Saved entries
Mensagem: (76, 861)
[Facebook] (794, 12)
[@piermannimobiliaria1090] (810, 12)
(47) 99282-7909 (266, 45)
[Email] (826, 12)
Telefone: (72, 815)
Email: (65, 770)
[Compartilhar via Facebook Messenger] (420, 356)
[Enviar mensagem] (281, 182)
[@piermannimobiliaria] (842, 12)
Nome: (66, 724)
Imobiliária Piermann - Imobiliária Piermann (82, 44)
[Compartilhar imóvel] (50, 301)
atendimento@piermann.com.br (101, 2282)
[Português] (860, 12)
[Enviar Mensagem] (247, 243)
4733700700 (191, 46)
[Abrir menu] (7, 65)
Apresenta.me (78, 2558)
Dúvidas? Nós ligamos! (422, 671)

- TASK ITEM
The lines above starting at the one that contains "(47) 99282-7909 (266, 45)" and ending at the one that contains "4733700700 (191, 46)" must be transcribed exactly, and no other lines may appear.

- SOLUTION FOR THIS EXERCISE
(47) 99282-7909 (266, 45)
[Email] (826, 12)
Telefone: (72, 815)
Email: (65, 770)
[Compartilhar via Facebook Messenger] (420, 356)
[Enviar mensagem] (281, 182)
[@piermannimobiliaria] (842, 12)
Nome: (66, 724)
Imobiliária Piermann - Imobiliária Piermann (82, 44)
[Compartilhar imóvel] (50, 301)
atendimento@piermann.com.br (101, 2282)
[Português] (860, 12)
[Enviar Mensagem] (247, 243)
4733700700 (191, 46)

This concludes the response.